Funny you should mention bread. If Marc got his wish, and "drugs" were legalized (with the sudden threat of unemployment hanging over drug cops just like when alcohol prohibition ended), the "vice of obesity" might then provide an Atkins-based means of keeping their jobs.

Ban bread!

Were this to happen, loaf-houses would open in the bad part of town, where loaf-heads could eat all the illegal bread they wanted -- once they showed the crust-pusher the colour of their money. Quarter-loaf, $60. Half-loaf, $110. By the slice, and the first one's free. You holdin? Yep, got some Paris Crust, crunchy on the outside, soft inside... some H.D.B.'s if you're having a barbecue with some friends, some Panama Rye... set you right up. Come on in and get some carbohydrates. Don't bring no heat, we'll get you toasted well enough.

Of course as the stakes increase one would tend to pack a gun since the law wouldn't be there to help you out in disputes over the quality and quantity of your bag of the "Big B." With bread criminalized, and both buyer and seller criminalized too, one would have to resort to direct violence to enforce contracts and resolve disputes. What are you going to do if the loaf is all crust when you get it home? Well, it won't be crust, because if it is and you don't make good, we both know that I'll have you beaten up since I can't go to small claims court.

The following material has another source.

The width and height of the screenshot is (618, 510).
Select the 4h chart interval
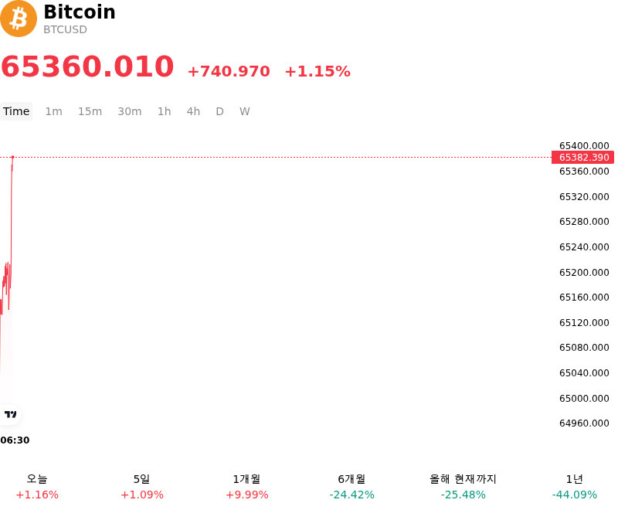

This doesn't even get into the armed turf wars between underground bakeries, or the public alarms raised by cops about the dangers of secret underground "bake-houses" popping up all over, causing fires and explosions what with all the super-hot temperatures and the dangerous, explosive chemicals used to manufacture "designer yeast"...

In short, you see this violence because prohibition prevents disputes over the prohibited substance from going through the ordinary courts we use for every other kind of dispute. You see this violence because the idiotic policy of prohibition means we are talking about huge sums of money and huge profits for simple agricultural products, "helpfully" made illegal by fools who either can't think one move ahead in chess or CAN think ahead and see the enormous profit potential. You see this violence because a monopoly over this artificially profitable commodity is helpfully handed over to criminals by law that combines stupidity and malevolence like chocolate and peanut butter.

"Why would I want people to have to make a decision on something that has no benefit to them?"

Why should anyone care what you want, when what you want is absolutely none of your business?

Are you some kind of socialist?

"Do I have to mention the LUNG CANCER arguement AGAIN?!"

How about if you worry about your own lungs, comrade?